Tess scrambled out from under Gallagher's bed and pushed the hair out of her eyes. "This is nice," she said. "You've got the standard bed, dresser, television, ratty old lamps, and a picture of a sailing ship on the wall. Classic motel decor." She slumped down on one corner of his bed. "Here," she said as she passed a spoon his way.
Gallagher sighed, took the spoon, and turned the notch on the bedside lamp to a higher level of brightness. "I thought that tonight, you were going to be working with that nice brown pencil you seem to like so much," he said.
"It's merlot, not brown," Tess corrected. "And mer-low is a perfectly lovely shade for designating history and the past... 'Cept, the thing is," she said as she slid a spoon of ice-cream into her mouth, "I don needth to work on my pathst anymawr, or at leastht, not right now. Mmmm. This is yummy ice-cream. Don't you think this is yummy?"
Gallagher nodded and sucked on his spoon.

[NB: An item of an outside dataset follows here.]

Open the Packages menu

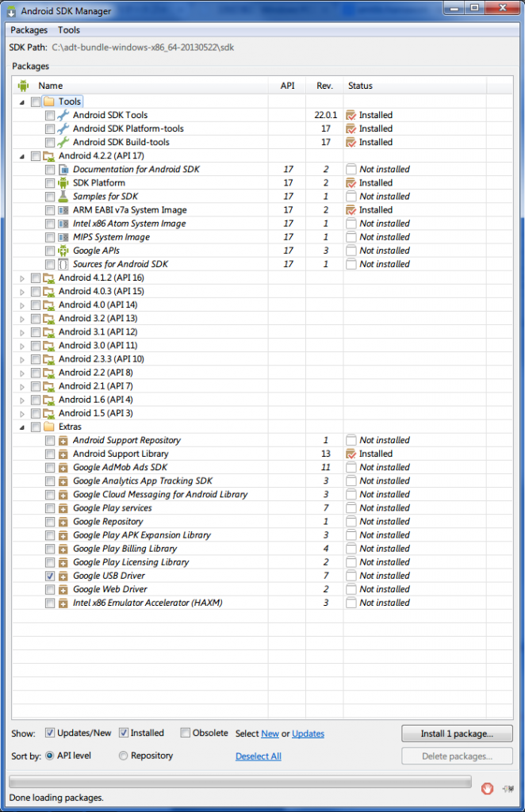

"See, I only went back there to see if I could find anything there that would explain how I ended up here. Not on-your-bed-here, but capital-H: HERE. Stuck in this place, at this moment, unable to go backward or forward with my life. Just like my cousin was stuck in that chair and couldn't get unstuck either. But the only thing that might account for any of my being here is maybe I saw some stuff as a kid that I didn't think I'd seen and Leprosy Man woke that memory up in me. If he did, I don't remember the awakened memory.
She shook her head, "As for all the rest -- my father? I don't have any issues with him. He's dead. I loved him. He loved me. We still love each other. It's a done deal. And it's pretty much the same way with my mother, although I might have to talk about some of that later, but really, trust me -- there're no issues there either. Grief, yes. Issues, no. There are also no issues with my marriage," she said. "And there are no issues with my children. There aren't even issues with those BadBad babysitters. Don't you see, Gallagher?"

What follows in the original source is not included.